Personal information
- Full name: Robert Edmund Cunnell
- Born: 16 July 1942 Ipswich, Suffolk, England
- Died: 12 January 2023 (aged 80)
- Batting: Right-handed
- Bowling: Right-arm off break
- Relations: Clifford Cunnell (brother)

Domestic team information
- 1960–1979: Suffolk

Career statistics
| Competition | List A |
| Matches | 4 |
| Runs scored | 55 |
| Batting average | 18.33 |
| 100s/50s | –/– |
| Top score | 40 |
| Balls bowled | 18 |
| Wickets | 1 |
| Bowling average | 28.00 |
| 5 wickets in innings | – |
| 10 wickets in match | – |
| Best bowling | 1/28 |
| Catches/stumpings | 1/– |
- Source: Cricinfo, 8 July 2011

= Bob Cunnell =

English cricketer (1942–2023)

Robert Edmund Cunnell (16 July 1942 – 12 January 2023) was an English cricketer. Cunnell was a right-handed batsman who bowled right-arm off break.

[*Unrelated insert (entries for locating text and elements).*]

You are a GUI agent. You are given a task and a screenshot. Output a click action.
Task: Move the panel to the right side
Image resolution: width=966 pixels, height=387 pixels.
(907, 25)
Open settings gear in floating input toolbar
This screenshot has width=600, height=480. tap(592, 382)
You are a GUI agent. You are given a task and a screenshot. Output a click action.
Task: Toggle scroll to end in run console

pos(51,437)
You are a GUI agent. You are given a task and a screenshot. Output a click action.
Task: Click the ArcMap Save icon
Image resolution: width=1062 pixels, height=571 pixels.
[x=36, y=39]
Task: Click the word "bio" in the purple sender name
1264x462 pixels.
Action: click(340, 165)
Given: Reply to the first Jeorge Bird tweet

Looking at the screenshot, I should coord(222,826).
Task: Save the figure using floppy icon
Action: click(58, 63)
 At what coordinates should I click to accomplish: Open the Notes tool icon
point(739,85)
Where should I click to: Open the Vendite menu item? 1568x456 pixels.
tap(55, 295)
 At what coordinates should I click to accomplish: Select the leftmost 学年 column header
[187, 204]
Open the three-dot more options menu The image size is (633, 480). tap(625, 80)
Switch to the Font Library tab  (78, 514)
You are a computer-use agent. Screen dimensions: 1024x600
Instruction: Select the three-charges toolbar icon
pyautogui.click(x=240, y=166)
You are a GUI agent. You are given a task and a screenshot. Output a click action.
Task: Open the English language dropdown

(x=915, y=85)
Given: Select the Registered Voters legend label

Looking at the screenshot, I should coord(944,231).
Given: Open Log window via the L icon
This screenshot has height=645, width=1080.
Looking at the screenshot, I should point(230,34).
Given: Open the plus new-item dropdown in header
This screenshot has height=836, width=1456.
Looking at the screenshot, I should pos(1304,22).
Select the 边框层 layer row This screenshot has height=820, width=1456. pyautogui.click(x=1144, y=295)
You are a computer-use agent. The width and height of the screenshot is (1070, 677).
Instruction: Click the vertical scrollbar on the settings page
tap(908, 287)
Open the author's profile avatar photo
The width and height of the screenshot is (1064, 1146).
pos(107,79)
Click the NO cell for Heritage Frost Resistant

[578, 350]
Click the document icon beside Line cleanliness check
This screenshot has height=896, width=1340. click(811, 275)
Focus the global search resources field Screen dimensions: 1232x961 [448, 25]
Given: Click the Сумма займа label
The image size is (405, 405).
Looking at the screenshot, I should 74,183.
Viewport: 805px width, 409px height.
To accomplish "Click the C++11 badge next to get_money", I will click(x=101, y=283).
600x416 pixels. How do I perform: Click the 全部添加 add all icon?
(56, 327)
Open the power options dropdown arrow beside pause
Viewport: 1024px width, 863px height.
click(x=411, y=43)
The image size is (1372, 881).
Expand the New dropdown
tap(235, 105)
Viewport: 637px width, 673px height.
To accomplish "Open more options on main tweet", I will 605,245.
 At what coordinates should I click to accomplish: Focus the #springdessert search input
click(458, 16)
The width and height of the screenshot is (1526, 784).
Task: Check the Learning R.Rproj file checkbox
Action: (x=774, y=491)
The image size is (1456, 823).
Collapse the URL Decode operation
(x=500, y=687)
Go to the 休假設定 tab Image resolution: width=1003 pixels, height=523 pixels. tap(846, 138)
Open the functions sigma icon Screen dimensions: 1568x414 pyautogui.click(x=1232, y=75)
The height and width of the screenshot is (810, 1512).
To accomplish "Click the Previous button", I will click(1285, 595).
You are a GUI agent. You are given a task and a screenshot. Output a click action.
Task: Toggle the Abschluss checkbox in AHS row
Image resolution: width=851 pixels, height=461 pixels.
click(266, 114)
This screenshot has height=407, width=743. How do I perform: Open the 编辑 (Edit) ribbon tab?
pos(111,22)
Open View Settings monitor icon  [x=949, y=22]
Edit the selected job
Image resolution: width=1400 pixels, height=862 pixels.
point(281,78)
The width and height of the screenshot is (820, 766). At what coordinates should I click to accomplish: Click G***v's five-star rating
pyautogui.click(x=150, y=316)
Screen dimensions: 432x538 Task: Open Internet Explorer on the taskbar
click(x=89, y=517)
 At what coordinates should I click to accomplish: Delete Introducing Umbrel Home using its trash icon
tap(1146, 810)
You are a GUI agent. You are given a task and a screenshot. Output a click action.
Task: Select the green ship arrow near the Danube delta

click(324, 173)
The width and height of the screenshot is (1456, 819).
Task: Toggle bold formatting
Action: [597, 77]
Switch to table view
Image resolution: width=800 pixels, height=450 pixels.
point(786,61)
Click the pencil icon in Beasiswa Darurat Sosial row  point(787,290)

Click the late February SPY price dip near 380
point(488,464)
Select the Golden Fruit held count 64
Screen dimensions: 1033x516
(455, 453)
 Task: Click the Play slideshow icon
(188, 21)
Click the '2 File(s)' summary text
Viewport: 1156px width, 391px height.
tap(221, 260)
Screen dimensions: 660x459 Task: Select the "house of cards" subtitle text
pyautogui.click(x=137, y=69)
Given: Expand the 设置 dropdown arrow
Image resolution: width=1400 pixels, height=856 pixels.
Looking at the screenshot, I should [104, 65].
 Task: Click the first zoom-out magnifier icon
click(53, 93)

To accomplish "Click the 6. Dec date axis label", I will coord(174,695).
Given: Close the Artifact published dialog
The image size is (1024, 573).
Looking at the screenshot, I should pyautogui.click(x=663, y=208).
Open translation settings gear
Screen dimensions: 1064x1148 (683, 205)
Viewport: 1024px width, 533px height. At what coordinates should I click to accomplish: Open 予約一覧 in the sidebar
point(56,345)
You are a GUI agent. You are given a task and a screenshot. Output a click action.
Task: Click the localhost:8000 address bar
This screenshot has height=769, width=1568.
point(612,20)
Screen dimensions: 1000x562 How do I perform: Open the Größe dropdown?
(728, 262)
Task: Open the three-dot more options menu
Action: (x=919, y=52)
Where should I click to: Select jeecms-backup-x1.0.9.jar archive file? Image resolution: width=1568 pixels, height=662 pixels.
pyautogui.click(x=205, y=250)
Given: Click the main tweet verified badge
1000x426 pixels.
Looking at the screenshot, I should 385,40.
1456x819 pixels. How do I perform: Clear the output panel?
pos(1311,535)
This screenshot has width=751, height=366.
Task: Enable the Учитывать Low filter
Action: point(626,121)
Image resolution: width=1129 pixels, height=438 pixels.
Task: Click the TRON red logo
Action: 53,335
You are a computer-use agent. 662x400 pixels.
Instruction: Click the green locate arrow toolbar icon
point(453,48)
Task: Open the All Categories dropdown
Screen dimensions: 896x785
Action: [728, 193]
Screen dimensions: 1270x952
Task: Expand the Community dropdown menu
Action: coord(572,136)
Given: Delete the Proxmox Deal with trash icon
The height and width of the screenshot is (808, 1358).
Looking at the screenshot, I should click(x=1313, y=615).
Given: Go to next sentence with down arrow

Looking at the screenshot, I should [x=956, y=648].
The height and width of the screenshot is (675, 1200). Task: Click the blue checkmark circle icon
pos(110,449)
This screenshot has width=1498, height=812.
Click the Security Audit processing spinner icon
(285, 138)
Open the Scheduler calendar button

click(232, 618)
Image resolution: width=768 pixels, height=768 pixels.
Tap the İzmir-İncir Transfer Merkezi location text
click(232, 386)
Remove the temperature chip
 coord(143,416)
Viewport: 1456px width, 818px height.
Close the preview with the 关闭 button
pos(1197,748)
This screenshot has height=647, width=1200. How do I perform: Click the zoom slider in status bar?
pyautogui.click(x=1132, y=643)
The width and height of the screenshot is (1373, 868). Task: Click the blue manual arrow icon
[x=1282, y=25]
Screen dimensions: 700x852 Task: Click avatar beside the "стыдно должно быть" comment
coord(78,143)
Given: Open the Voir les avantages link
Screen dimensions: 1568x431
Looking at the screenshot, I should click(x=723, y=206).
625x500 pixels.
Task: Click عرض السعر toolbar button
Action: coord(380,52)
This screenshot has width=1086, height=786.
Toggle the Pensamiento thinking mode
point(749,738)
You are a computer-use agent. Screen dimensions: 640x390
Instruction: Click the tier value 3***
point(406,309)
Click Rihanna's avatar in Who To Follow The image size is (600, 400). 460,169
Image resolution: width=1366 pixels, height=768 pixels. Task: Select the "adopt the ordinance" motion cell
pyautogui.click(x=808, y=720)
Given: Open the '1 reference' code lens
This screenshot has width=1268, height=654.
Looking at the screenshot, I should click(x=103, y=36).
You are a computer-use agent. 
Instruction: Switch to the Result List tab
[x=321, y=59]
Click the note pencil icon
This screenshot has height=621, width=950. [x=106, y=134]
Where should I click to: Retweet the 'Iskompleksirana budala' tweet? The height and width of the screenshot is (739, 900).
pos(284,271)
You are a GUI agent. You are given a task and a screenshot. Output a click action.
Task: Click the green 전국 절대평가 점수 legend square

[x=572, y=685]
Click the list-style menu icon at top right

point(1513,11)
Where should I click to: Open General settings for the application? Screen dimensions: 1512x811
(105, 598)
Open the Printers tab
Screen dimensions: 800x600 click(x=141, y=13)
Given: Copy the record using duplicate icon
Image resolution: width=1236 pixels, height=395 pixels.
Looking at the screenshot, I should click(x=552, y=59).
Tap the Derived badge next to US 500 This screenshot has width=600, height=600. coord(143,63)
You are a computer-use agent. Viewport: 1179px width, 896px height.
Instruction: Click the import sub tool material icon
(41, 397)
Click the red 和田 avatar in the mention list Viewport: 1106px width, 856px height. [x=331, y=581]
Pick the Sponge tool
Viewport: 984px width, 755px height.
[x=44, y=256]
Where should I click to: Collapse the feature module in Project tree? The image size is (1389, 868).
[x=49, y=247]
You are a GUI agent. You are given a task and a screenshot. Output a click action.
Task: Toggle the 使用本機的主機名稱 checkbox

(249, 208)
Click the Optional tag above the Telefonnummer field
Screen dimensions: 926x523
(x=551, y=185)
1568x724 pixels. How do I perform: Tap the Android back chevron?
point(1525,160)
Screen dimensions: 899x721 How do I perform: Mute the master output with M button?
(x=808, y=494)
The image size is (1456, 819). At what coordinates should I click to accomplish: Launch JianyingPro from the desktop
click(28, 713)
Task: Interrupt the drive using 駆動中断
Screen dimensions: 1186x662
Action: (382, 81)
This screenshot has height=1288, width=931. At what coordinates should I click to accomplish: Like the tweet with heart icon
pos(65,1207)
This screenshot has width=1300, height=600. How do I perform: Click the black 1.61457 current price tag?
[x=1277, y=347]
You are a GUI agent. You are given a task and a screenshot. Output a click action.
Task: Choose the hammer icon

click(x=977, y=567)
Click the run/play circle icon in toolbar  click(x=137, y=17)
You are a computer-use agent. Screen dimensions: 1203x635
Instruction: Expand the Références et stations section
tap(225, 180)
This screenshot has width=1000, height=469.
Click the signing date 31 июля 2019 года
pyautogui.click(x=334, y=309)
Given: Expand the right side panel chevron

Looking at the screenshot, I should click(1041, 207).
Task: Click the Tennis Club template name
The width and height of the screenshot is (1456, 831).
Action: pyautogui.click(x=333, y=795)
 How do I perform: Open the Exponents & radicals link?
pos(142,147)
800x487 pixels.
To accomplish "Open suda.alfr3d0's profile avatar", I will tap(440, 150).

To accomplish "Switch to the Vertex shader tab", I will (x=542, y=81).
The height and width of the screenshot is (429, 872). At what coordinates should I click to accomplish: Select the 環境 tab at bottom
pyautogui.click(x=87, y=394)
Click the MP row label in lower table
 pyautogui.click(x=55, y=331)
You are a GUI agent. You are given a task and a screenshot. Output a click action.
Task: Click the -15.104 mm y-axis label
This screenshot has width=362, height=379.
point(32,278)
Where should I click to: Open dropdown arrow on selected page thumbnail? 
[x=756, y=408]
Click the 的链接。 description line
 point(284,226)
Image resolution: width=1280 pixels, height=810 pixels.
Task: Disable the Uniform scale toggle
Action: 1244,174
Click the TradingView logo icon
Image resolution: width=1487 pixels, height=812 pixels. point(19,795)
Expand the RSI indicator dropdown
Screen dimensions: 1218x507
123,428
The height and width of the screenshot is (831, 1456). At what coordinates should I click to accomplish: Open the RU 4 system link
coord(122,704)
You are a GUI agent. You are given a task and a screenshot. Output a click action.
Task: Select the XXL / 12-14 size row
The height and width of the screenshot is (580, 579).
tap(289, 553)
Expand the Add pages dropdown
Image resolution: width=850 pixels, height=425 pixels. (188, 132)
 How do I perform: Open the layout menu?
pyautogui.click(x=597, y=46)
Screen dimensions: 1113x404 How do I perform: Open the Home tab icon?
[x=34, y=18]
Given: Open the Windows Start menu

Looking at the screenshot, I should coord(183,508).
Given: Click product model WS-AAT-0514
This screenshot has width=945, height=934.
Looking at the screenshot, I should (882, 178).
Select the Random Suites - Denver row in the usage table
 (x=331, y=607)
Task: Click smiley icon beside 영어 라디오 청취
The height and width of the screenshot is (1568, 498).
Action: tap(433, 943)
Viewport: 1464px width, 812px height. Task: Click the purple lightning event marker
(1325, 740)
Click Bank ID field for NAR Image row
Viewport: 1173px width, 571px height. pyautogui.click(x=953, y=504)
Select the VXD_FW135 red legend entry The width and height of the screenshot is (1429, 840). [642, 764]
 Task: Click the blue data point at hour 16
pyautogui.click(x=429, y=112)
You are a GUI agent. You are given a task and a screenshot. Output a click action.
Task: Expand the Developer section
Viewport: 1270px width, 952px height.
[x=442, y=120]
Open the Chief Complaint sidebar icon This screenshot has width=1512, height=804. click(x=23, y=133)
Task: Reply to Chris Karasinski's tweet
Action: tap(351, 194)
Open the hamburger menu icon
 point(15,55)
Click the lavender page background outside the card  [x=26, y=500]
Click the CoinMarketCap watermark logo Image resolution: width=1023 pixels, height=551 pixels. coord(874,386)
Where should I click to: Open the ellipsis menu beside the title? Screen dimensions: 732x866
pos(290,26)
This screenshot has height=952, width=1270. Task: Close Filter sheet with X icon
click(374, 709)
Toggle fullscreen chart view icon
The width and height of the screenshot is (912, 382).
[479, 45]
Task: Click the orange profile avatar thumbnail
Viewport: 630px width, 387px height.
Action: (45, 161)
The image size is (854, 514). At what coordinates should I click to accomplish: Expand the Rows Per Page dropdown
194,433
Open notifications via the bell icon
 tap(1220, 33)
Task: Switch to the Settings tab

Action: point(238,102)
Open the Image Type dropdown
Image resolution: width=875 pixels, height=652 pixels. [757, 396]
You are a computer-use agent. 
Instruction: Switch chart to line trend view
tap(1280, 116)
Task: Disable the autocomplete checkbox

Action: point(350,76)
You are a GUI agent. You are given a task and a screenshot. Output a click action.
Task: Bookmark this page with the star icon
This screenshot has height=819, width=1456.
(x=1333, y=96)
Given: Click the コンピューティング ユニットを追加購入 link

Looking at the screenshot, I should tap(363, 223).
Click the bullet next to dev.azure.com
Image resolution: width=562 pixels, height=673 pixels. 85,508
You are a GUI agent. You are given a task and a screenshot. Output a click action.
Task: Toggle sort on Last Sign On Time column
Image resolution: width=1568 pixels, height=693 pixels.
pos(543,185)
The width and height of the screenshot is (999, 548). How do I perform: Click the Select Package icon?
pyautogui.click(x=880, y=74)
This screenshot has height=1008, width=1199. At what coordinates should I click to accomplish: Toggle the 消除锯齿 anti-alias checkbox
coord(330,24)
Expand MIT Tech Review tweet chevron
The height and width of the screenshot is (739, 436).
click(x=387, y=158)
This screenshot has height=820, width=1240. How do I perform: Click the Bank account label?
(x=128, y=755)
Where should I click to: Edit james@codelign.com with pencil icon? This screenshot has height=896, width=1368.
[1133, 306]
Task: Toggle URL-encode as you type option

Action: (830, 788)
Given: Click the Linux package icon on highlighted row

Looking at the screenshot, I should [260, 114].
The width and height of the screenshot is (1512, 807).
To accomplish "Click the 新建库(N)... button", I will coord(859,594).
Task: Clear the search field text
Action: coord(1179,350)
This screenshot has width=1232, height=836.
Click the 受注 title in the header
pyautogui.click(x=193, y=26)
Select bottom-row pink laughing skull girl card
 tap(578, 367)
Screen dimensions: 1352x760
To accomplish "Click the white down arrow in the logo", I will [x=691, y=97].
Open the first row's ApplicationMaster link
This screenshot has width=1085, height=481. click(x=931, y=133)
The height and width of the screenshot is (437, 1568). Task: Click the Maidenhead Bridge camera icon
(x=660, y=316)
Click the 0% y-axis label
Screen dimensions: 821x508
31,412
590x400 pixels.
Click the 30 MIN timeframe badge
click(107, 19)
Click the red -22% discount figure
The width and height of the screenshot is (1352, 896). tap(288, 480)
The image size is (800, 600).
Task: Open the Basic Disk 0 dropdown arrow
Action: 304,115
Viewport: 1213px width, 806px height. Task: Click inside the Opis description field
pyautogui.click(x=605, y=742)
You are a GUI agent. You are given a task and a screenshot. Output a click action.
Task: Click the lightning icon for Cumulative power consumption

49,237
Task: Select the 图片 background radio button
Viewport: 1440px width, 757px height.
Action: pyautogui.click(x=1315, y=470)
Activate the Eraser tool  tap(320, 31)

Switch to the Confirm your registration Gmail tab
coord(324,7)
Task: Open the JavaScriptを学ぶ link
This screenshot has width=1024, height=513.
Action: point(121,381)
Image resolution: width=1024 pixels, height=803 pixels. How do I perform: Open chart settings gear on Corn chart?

Cunnell made his debut for Suffolk in the 1960 Minor Counties Championship against Buckinghamshire. Cunnell played Minor counties cricket for Suffolk from 1960 to 1979, which included 116 Minor Counties Championship appearances. He made his List A debut against Kent in the 1966 Gillette Cup. He made 3 further List A appearances, the last of which came against Sussex in the 1979 Gillette Cup. In his 4 List A matches, he scored 55 runs at an average of 18.33, with a high score of 40. With the ball, he took a single wicket which came at a cost of 28 runs.

His brother, Clifford, also played List A and Minor counties cricket for Suffolk.

Bob Cunnell died from pneumonia on 12 January 2023, at the age of 80.